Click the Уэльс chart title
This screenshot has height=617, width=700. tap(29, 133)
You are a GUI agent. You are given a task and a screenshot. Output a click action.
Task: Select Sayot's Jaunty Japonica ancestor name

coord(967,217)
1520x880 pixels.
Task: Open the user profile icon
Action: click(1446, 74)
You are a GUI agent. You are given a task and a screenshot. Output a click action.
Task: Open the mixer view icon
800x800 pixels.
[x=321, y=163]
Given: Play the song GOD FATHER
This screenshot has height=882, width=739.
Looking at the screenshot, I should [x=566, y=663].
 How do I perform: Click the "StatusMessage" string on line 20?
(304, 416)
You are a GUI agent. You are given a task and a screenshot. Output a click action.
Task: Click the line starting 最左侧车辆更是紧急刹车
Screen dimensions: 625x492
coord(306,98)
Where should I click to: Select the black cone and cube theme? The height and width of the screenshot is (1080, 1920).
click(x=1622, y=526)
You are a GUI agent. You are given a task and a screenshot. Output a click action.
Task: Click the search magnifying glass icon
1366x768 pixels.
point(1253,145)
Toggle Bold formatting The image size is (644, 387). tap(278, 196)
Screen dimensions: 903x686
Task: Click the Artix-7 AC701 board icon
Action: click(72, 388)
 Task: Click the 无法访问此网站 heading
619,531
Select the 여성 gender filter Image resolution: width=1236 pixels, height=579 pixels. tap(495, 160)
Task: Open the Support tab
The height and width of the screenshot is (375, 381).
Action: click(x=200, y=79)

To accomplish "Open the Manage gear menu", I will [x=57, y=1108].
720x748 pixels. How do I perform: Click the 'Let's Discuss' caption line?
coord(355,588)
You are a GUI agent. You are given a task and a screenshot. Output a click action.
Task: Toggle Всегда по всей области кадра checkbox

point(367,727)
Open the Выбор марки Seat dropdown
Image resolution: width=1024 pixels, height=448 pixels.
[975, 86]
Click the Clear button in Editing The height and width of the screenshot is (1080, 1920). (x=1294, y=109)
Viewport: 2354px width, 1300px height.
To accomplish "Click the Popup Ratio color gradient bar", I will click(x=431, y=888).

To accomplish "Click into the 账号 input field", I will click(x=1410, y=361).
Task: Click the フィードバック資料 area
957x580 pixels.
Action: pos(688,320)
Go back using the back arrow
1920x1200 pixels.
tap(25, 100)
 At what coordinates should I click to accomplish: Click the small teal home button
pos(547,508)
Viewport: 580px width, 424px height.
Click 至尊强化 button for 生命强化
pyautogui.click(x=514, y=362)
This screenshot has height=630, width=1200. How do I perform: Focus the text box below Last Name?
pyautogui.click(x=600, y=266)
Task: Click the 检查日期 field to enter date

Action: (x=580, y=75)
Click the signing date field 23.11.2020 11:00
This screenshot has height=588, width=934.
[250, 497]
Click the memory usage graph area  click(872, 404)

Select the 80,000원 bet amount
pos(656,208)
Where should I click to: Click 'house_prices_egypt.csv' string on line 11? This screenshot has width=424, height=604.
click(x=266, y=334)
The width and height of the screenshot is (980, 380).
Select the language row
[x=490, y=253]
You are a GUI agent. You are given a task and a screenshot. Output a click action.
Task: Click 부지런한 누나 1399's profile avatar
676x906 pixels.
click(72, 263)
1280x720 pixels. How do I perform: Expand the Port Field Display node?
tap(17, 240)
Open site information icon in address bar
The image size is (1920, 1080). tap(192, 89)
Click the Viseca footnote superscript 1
--------
Exercise brief: List every line in the records above that contains the word "pixels", copying each line in full. Case counts.

Output:
1520x880 pixels.
800x800 pixels.
1366x768 pixels.
Select the 여성 gender filter Image resolution: width=1236 pixels, height=579 pixels. tap(495, 160)
720x748 pixels. How do I perform: Click the 'Let's Discuss' caption line?
Image resolution: width=1024 pixels, height=448 pixels.
957x580 pixels.
1920x1200 pixels.
676x906 pixels.
1280x720 pixels. How do I perform: Expand the Port Field Display node?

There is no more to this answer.